The answer must be the full listing, repeated word for word.

» **PROVIDED MATERIAL**:
---

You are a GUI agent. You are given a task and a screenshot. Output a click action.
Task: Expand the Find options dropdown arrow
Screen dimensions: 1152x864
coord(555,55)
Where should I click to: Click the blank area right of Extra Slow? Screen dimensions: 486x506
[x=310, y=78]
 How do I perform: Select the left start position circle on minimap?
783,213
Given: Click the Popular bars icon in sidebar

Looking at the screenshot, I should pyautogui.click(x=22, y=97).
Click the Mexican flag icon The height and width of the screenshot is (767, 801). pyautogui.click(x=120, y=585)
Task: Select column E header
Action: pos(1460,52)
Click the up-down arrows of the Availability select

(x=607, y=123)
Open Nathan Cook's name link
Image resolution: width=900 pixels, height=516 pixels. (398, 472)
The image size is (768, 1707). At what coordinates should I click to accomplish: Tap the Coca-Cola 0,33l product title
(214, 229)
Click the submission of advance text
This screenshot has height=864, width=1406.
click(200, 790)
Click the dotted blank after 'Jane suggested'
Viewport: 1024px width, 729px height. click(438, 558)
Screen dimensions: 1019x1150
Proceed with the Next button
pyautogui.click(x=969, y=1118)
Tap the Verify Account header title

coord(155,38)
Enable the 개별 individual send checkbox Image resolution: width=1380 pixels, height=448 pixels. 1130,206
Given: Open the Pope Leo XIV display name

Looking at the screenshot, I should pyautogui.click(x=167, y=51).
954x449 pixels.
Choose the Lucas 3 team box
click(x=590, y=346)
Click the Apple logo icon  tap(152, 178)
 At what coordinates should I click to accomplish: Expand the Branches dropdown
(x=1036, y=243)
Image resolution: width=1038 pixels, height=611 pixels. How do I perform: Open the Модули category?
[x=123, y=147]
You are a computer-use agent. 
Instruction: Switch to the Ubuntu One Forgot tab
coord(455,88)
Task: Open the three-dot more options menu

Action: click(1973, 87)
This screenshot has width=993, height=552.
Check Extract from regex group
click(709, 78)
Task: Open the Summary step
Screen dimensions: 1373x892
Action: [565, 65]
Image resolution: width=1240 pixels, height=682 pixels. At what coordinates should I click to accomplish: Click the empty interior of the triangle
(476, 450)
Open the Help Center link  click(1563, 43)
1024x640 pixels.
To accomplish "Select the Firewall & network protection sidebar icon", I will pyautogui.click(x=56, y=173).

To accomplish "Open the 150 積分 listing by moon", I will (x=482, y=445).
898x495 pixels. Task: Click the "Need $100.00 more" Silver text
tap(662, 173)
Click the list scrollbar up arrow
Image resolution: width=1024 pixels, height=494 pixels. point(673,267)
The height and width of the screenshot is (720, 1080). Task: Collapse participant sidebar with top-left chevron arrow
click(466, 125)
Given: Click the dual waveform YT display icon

---

» **RESPONSE FOR THIS EXERCISE**:
You are a GUI agent. You are given a task and a screenshot. Output a click action.
Task: Expand the Find options dropdown arrow
Screen dimensions: 1152x864
coord(555,55)
Where should I click to: Click the blank area right of Extra Slow? Screen dimensions: 486x506
[x=310, y=78]
 How do I perform: Select the left start position circle on minimap?
783,213
Given: Click the Popular bars icon in sidebar

Looking at the screenshot, I should pyautogui.click(x=22, y=97).
Click the Mexican flag icon The height and width of the screenshot is (767, 801). pyautogui.click(x=120, y=585)
Task: Select column E header
Action: pos(1460,52)
Click the up-down arrows of the Availability select

(x=607, y=123)
Open Nathan Cook's name link
Image resolution: width=900 pixels, height=516 pixels. (398, 472)
The image size is (768, 1707). At what coordinates should I click to accomplish: Tap the Coca-Cola 0,33l product title
(214, 229)
Click the submission of advance text
This screenshot has height=864, width=1406.
click(200, 790)
Click the dotted blank after 'Jane suggested'
Viewport: 1024px width, 729px height. click(438, 558)
Screen dimensions: 1019x1150
Proceed with the Next button
pyautogui.click(x=969, y=1118)
Tap the Verify Account header title

coord(155,38)
Enable the 개별 individual send checkbox Image resolution: width=1380 pixels, height=448 pixels. 1130,206
Given: Open the Pope Leo XIV display name

Looking at the screenshot, I should pyautogui.click(x=167, y=51).
954x449 pixels.
Choose the Lucas 3 team box
click(x=590, y=346)
Click the Apple logo icon  tap(152, 178)
 At what coordinates should I click to accomplish: Expand the Branches dropdown
(x=1036, y=243)
Image resolution: width=1038 pixels, height=611 pixels. How do I perform: Open the Модули category?
[x=123, y=147]
You are a computer-use agent. 
Instruction: Switch to the Ubuntu One Forgot tab
coord(455,88)
Task: Open the three-dot more options menu

Action: click(1973, 87)
This screenshot has width=993, height=552.
Check Extract from regex group
click(709, 78)
Task: Open the Summary step
Screen dimensions: 1373x892
Action: [565, 65]
Image resolution: width=1240 pixels, height=682 pixels. At what coordinates should I click to accomplish: Click the empty interior of the triangle
(476, 450)
Open the Help Center link  click(1563, 43)
1024x640 pixels.
To accomplish "Select the Firewall & network protection sidebar icon", I will pyautogui.click(x=56, y=173).

To accomplish "Open the 150 積分 listing by moon", I will (x=482, y=445).
898x495 pixels. Task: Click the "Need $100.00 more" Silver text
tap(662, 173)
Click the list scrollbar up arrow
Image resolution: width=1024 pixels, height=494 pixels. point(673,267)
The height and width of the screenshot is (720, 1080). Task: Collapse participant sidebar with top-left chevron arrow
click(466, 125)
Given: Click the dual waveform YT display icon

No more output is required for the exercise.